- _Exercise brief_: The output consists only of the lines from the one with "This screenshot has height=866, width=1282." through the end of the records, each printed exactly, and contains no pictures.
═══ Materials provided
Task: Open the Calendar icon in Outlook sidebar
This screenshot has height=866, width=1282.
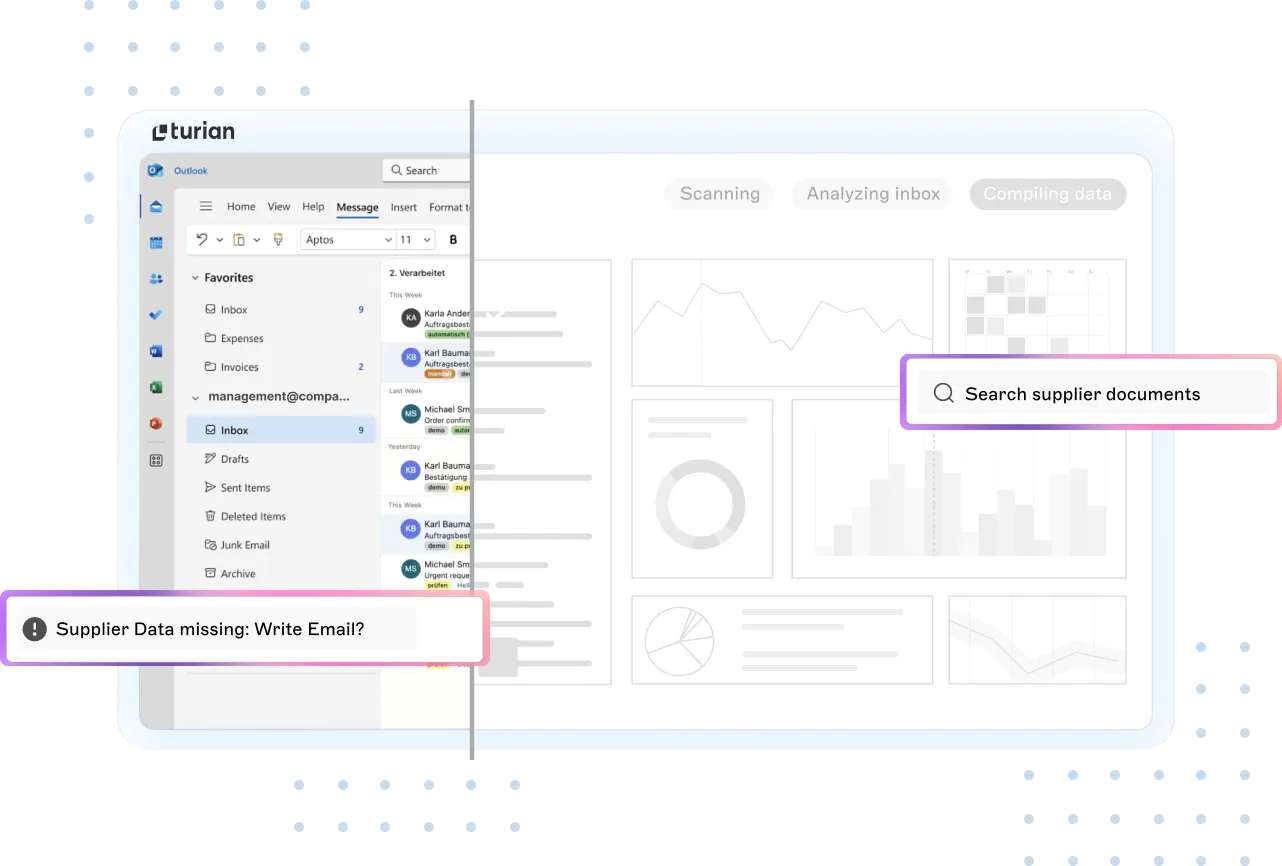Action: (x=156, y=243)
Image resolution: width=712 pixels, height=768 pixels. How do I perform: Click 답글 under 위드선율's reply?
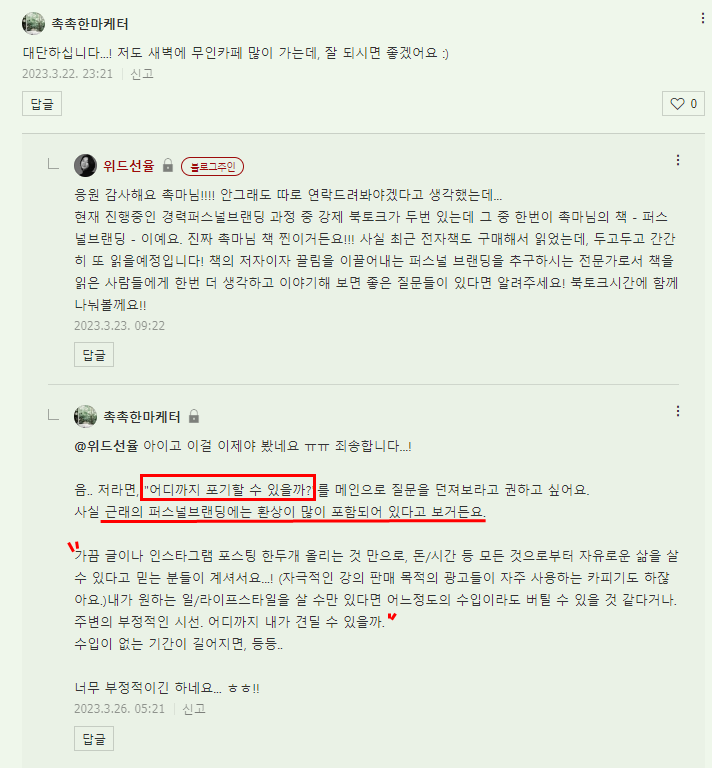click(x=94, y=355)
══════
- _Answer for this exercise_:
This screenshot has height=866, width=1282.
Action: (x=156, y=243)
Image resolution: width=712 pixels, height=768 pixels. How do I perform: Click 답글 under 위드선율's reply?
click(x=94, y=355)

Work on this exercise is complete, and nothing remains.